Data provided:
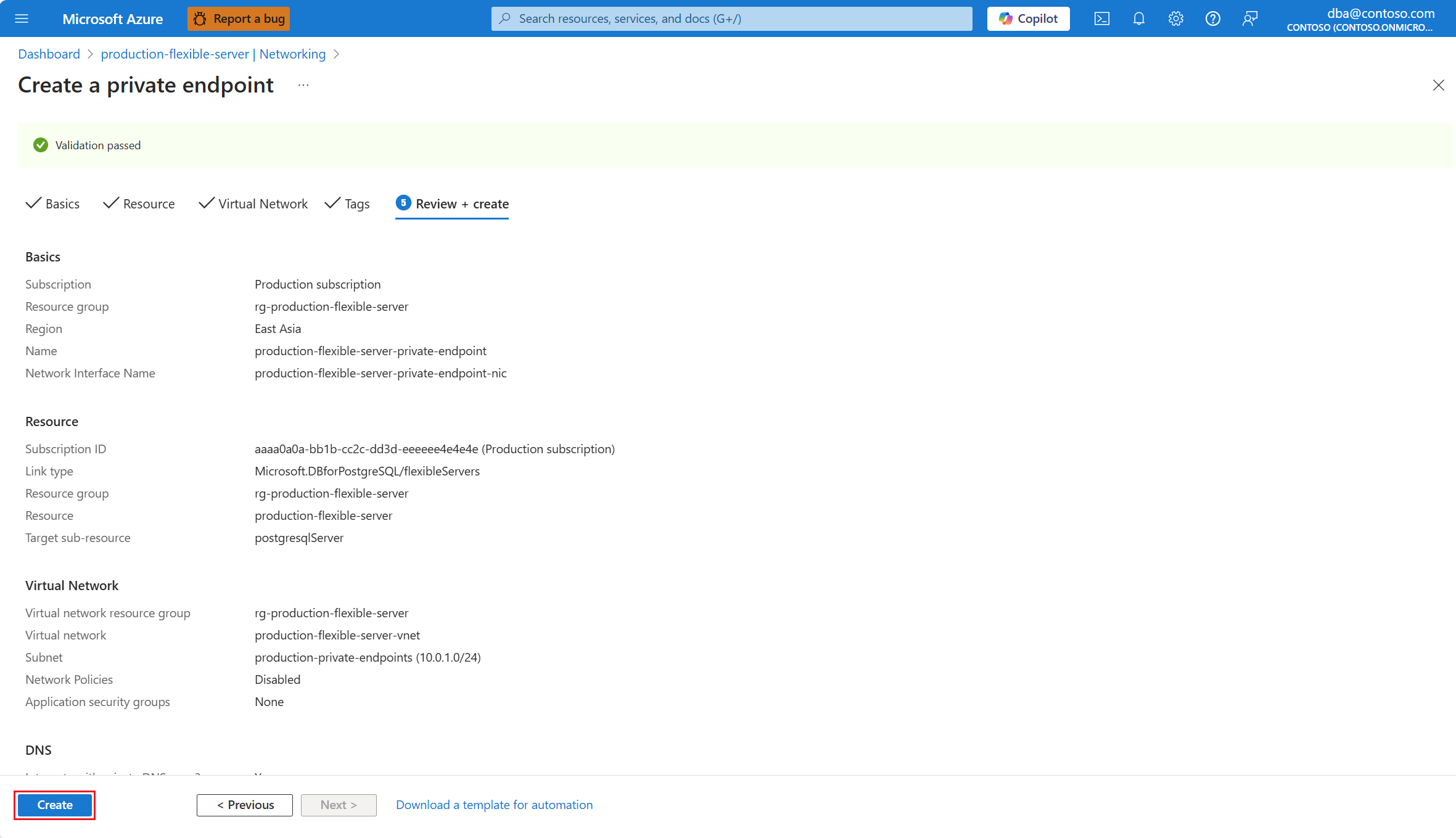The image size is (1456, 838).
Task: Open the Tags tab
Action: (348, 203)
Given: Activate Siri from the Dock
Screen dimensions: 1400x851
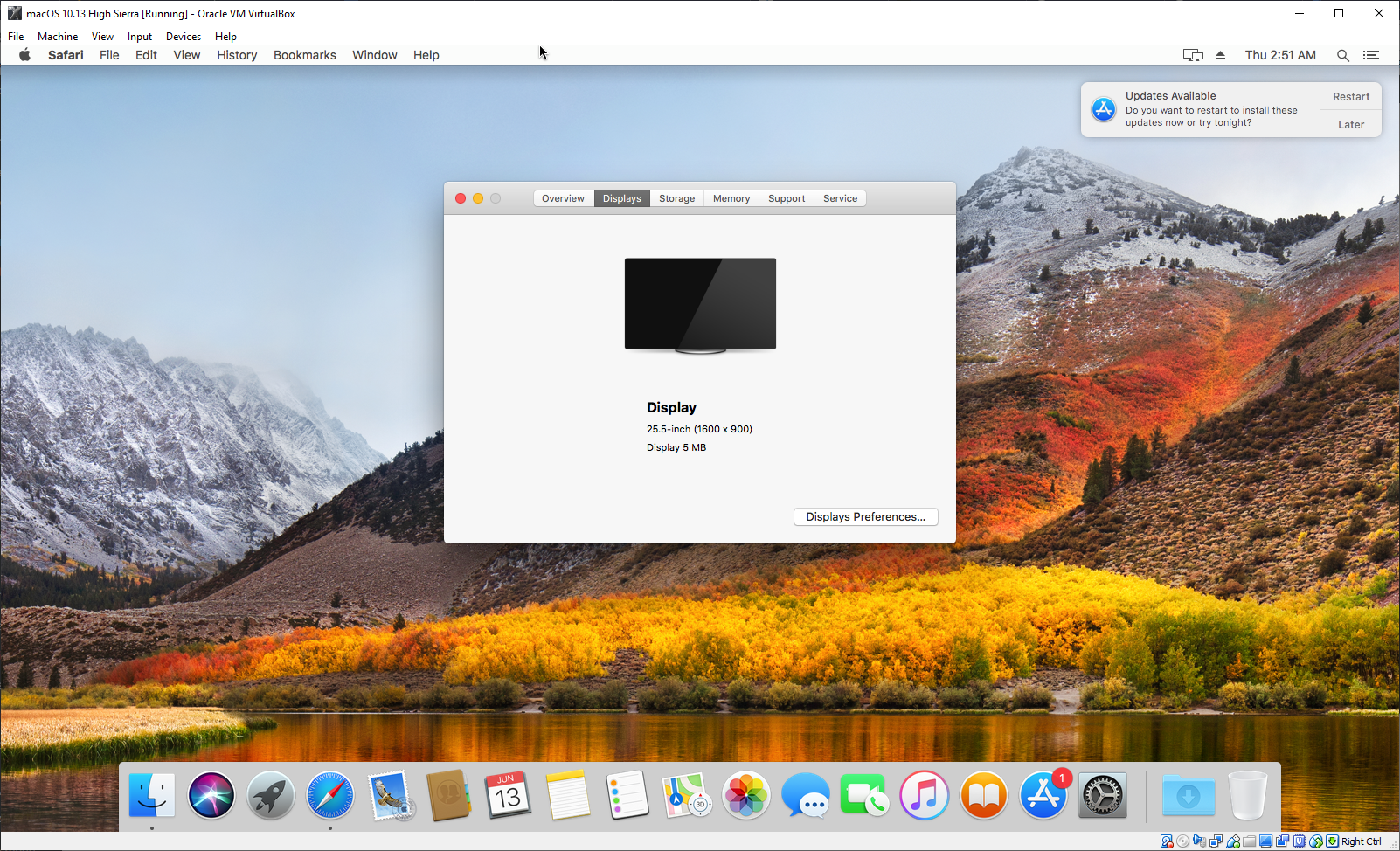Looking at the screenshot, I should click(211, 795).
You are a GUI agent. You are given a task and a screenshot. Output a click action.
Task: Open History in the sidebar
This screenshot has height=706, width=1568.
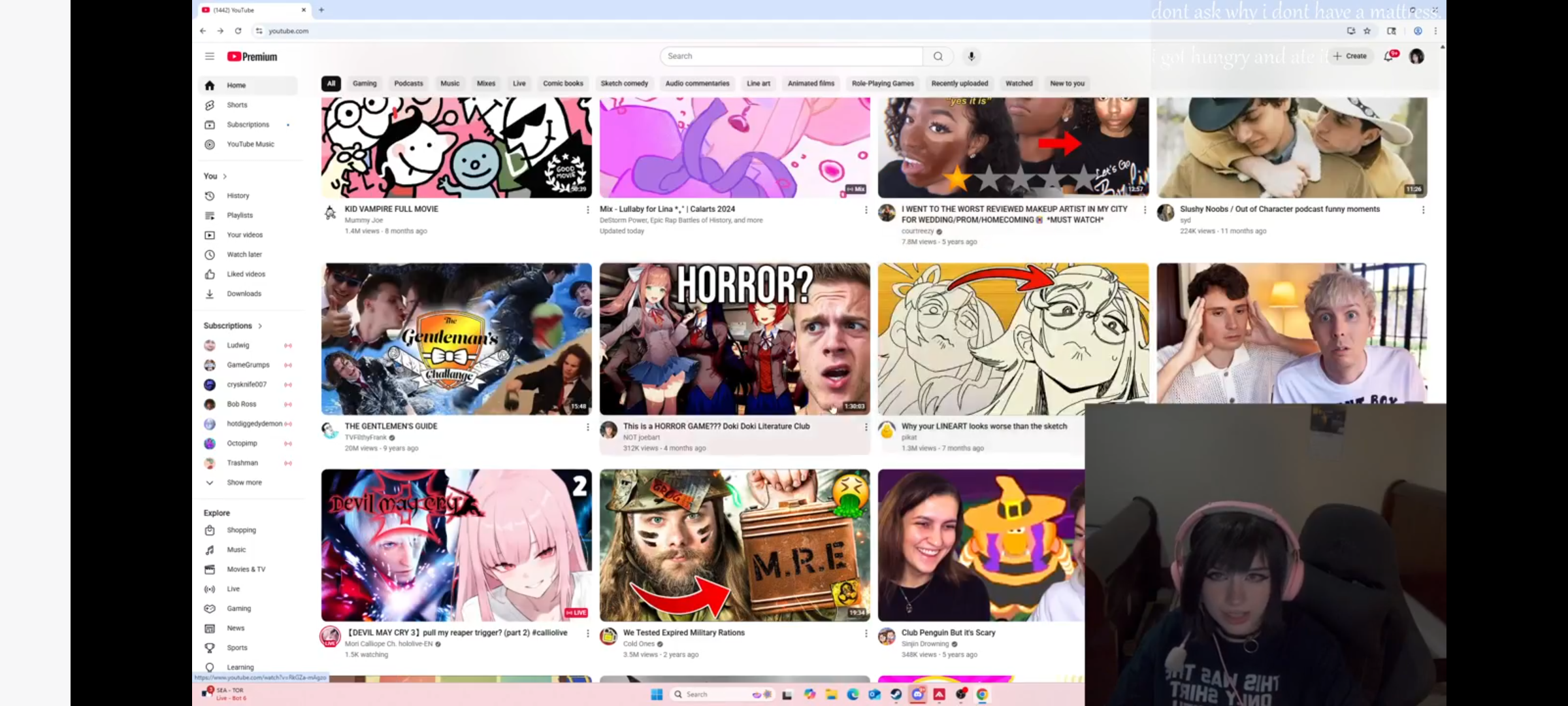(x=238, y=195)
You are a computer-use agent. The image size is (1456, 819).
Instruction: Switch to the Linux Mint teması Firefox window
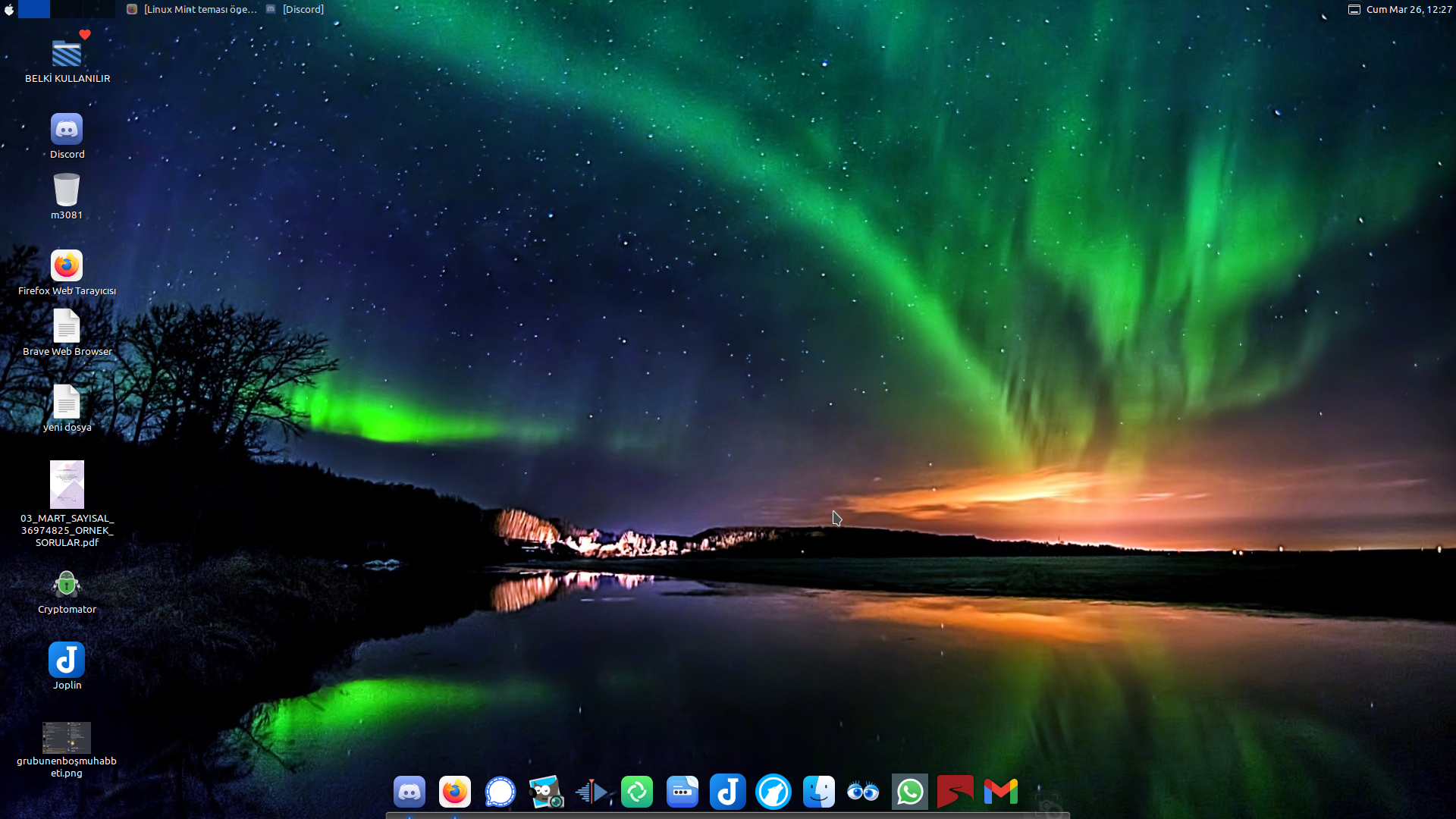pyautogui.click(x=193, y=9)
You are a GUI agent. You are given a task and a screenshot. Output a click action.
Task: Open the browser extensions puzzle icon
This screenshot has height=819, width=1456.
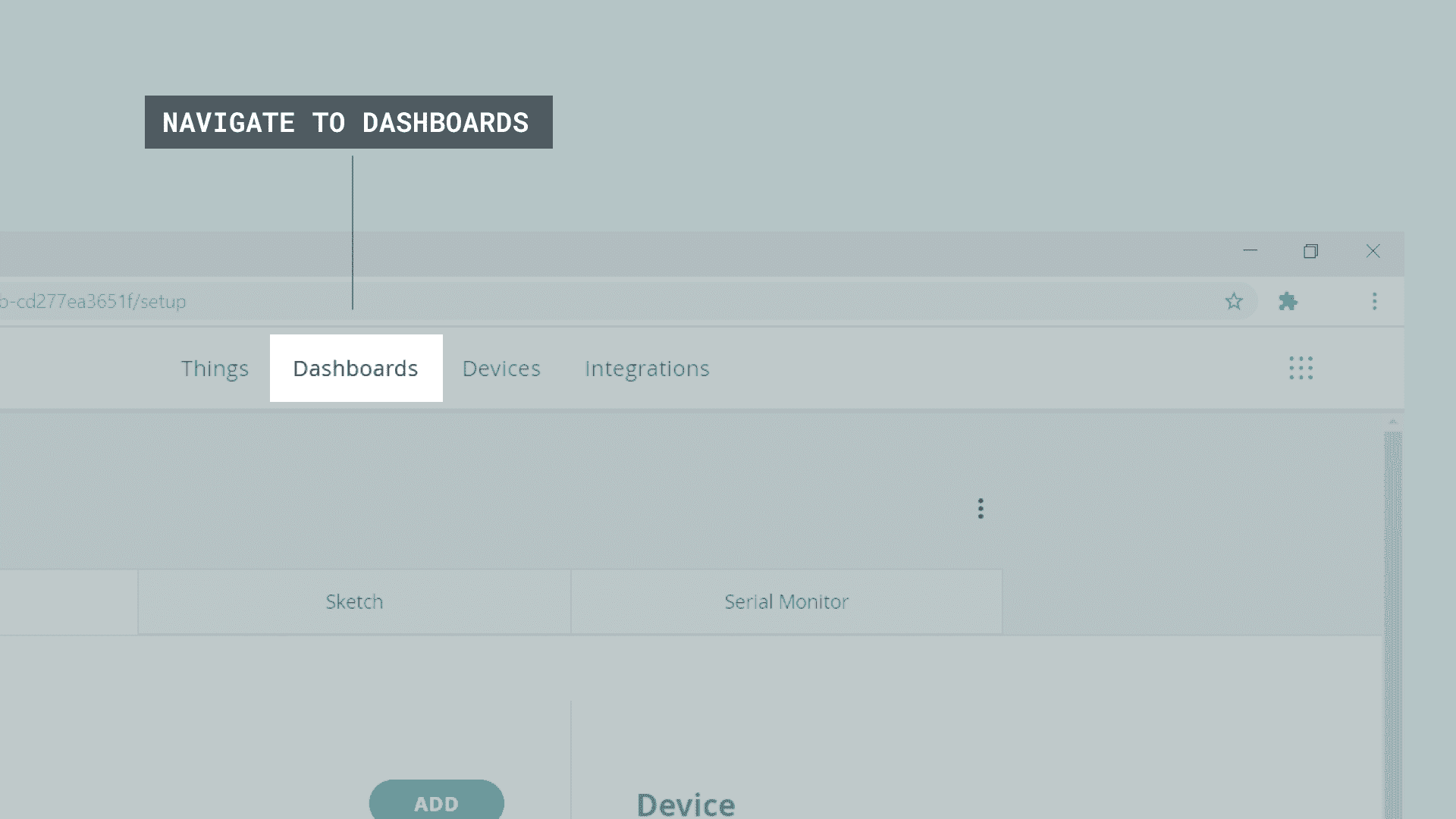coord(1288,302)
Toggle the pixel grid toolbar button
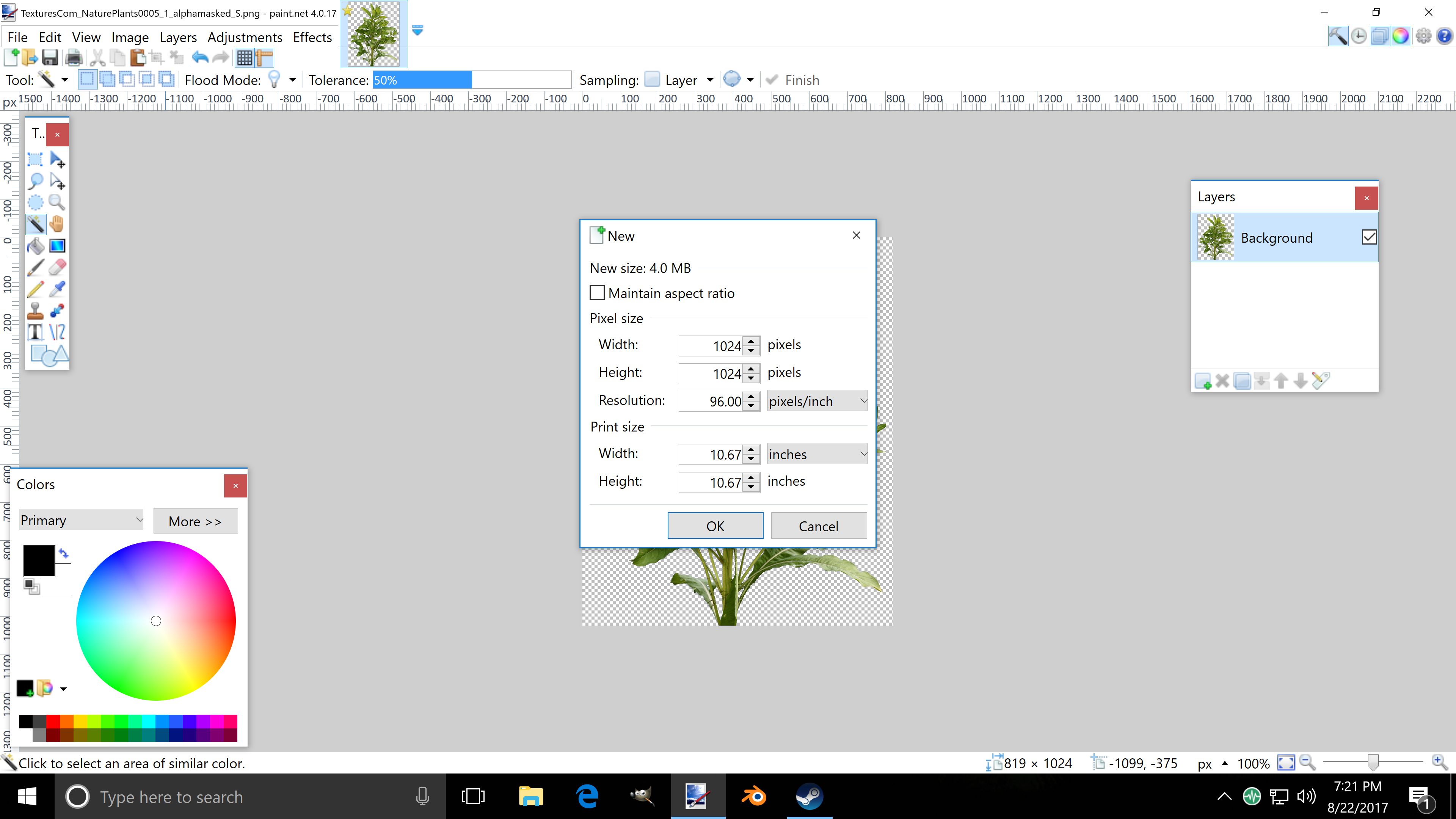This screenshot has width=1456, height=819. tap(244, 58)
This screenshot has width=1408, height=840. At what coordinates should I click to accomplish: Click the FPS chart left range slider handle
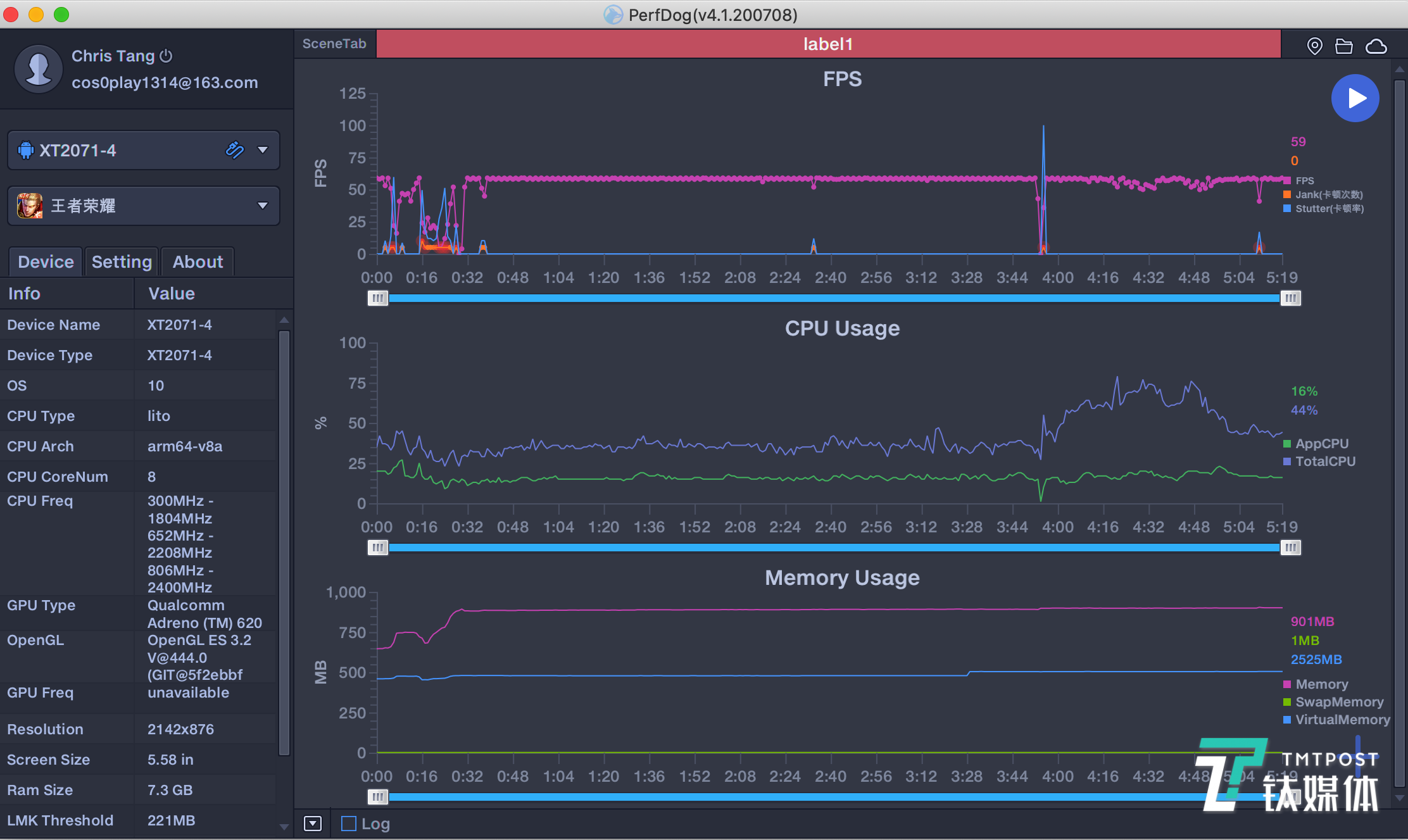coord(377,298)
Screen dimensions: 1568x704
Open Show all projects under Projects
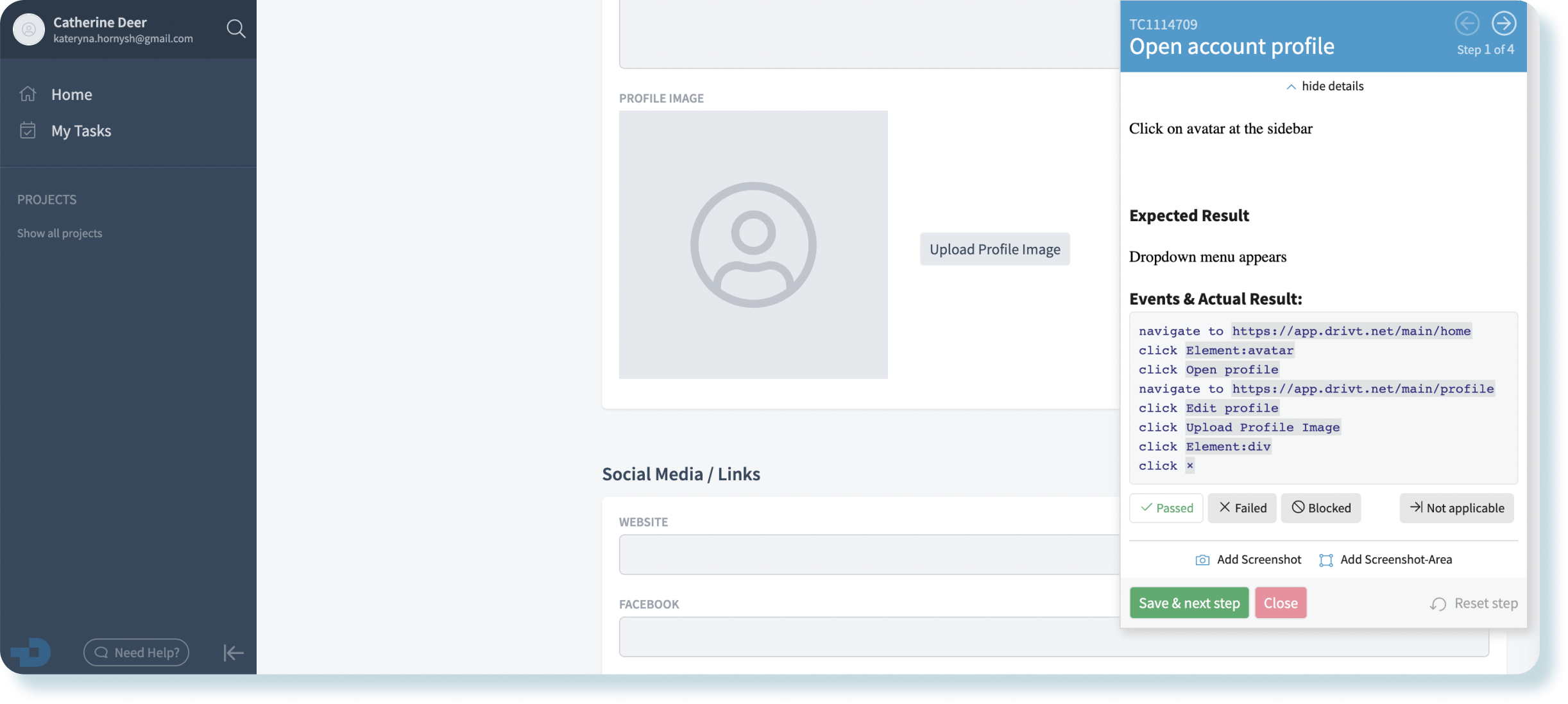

Work required:
Only one thing is required: an exact printout of the lines from the line containing "Instruction: Switch to" through the last line of the records, pictures excluded.

Answer to this exercise:
Instruction: Switch to the Linux Mint teması Firefox window
pyautogui.click(x=193, y=9)
You are a GUI agent. You are given a task and a screenshot. Output a click action.
Task: Open the browser extensions puzzle icon
This screenshot has height=819, width=1456.
coord(1288,302)
Toggle the pixel grid toolbar button
This screenshot has width=1456, height=819. tap(244, 58)
This screenshot has width=1408, height=840. At what coordinates should I click to accomplish: Click the FPS chart left range slider handle
coord(377,298)
Screen dimensions: 1568x704
Open Show all projects under Projects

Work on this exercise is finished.